Aim of the exercise: Could you copy the rows below word for word, starting at their first line and stopping after the line that contains "Ashland is located at coordinates (62, 113)."?

## begin Data records

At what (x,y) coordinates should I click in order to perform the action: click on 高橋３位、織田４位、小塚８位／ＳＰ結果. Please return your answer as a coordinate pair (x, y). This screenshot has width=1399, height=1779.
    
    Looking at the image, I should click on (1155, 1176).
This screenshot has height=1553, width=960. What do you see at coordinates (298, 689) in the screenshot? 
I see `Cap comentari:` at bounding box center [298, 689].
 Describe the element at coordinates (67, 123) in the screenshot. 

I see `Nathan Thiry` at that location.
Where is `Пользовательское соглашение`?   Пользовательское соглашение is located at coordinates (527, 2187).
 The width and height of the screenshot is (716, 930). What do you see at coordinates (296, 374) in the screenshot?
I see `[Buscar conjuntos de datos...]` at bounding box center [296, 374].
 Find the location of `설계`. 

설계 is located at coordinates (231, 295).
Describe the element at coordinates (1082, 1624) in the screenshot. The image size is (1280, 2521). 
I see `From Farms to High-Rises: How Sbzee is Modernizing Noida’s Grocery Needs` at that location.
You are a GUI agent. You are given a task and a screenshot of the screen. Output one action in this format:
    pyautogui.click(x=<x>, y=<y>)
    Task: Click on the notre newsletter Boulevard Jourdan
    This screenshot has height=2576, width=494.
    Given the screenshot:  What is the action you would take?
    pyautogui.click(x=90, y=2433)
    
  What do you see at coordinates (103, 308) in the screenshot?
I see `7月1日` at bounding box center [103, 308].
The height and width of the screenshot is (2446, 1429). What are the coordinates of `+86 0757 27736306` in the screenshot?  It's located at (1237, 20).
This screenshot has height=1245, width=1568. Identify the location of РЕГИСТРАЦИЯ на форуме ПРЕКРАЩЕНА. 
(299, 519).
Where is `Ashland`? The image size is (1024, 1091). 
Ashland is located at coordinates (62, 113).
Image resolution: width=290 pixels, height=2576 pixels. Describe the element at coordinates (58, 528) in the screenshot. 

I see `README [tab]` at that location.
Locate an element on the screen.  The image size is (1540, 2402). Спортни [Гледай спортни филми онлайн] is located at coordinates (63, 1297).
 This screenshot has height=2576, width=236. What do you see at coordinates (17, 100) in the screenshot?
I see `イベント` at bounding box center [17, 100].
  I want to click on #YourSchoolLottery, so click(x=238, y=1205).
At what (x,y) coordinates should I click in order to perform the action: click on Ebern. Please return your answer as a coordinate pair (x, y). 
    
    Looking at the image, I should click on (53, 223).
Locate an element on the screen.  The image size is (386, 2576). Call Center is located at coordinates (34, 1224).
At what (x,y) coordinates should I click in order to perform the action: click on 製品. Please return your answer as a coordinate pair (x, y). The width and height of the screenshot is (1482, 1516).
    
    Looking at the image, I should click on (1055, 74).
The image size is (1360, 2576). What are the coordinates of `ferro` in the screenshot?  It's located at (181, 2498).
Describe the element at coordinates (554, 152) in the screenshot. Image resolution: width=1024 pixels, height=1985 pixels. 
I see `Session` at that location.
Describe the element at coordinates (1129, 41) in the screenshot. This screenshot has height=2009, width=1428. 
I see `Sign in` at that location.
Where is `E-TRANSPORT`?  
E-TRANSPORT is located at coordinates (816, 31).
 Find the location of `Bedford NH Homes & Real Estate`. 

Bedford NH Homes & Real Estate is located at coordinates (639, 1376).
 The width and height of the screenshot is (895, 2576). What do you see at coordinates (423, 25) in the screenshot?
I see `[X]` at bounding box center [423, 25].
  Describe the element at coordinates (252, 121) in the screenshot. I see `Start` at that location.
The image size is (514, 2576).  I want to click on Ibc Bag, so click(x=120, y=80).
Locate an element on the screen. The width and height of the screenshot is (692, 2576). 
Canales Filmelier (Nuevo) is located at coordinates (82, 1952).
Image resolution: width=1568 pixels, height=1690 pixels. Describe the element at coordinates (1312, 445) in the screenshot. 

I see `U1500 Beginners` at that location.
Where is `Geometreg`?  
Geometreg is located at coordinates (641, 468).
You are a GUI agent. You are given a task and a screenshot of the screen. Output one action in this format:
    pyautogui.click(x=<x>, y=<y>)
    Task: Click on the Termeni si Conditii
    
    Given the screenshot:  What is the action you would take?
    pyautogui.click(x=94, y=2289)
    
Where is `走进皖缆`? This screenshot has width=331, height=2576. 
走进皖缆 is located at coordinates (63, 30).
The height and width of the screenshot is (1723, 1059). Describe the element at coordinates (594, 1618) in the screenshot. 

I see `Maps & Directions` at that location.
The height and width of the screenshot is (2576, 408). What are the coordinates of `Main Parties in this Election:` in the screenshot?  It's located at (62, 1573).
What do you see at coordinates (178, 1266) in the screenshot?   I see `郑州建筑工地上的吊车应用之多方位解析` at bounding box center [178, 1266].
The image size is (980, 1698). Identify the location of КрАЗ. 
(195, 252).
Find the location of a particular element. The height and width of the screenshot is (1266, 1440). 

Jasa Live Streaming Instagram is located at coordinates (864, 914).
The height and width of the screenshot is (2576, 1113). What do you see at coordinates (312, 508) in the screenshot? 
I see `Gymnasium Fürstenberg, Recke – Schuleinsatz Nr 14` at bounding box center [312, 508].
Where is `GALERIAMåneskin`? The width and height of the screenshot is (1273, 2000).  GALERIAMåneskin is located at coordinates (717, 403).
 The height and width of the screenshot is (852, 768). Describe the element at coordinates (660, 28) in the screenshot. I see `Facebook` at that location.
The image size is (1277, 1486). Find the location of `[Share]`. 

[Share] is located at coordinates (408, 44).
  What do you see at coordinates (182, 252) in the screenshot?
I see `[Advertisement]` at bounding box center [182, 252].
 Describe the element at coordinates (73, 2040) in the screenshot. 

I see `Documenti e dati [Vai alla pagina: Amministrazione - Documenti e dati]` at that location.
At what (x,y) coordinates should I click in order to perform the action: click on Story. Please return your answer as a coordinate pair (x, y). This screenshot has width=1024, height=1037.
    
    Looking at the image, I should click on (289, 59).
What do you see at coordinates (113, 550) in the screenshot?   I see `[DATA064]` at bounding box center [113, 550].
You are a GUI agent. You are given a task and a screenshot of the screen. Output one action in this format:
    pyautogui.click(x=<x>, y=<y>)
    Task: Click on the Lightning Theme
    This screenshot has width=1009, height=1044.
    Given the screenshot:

## end Data records

Result for this exercise:
At what (x,y) coordinates should I click in order to perform the action: click on 高橋３位、織田４位、小塚８位／ＳＰ結果. Please return your answer as a coordinate pair (x, y). This screenshot has width=1399, height=1779.
    
    Looking at the image, I should click on (1155, 1176).
This screenshot has height=1553, width=960. What do you see at coordinates (298, 689) in the screenshot? 
I see `Cap comentari:` at bounding box center [298, 689].
 Describe the element at coordinates (67, 123) in the screenshot. 

I see `Nathan Thiry` at that location.
Where is `Пользовательское соглашение`?   Пользовательское соглашение is located at coordinates (527, 2187).
 The width and height of the screenshot is (716, 930). What do you see at coordinates (296, 374) in the screenshot?
I see `[Buscar conjuntos de datos...]` at bounding box center [296, 374].
 Find the location of `설계`. 

설계 is located at coordinates (231, 295).
Describe the element at coordinates (1082, 1624) in the screenshot. The image size is (1280, 2521). 
I see `From Farms to High-Rises: How Sbzee is Modernizing Noida’s Grocery Needs` at that location.
You are a GUI agent. You are given a task and a screenshot of the screen. Output one action in this format:
    pyautogui.click(x=<x>, y=<y>)
    Task: Click on the notre newsletter Boulevard Jourdan
    This screenshot has height=2576, width=494.
    Given the screenshot:  What is the action you would take?
    pyautogui.click(x=90, y=2433)
    
  What do you see at coordinates (103, 308) in the screenshot?
I see `7月1日` at bounding box center [103, 308].
The height and width of the screenshot is (2446, 1429). What are the coordinates of `+86 0757 27736306` in the screenshot?  It's located at (1237, 20).
This screenshot has height=1245, width=1568. Identify the location of РЕГИСТРАЦИЯ на форуме ПРЕКРАЩЕНА. 
(299, 519).
Where is `Ashland`? The image size is (1024, 1091). 
Ashland is located at coordinates (62, 113).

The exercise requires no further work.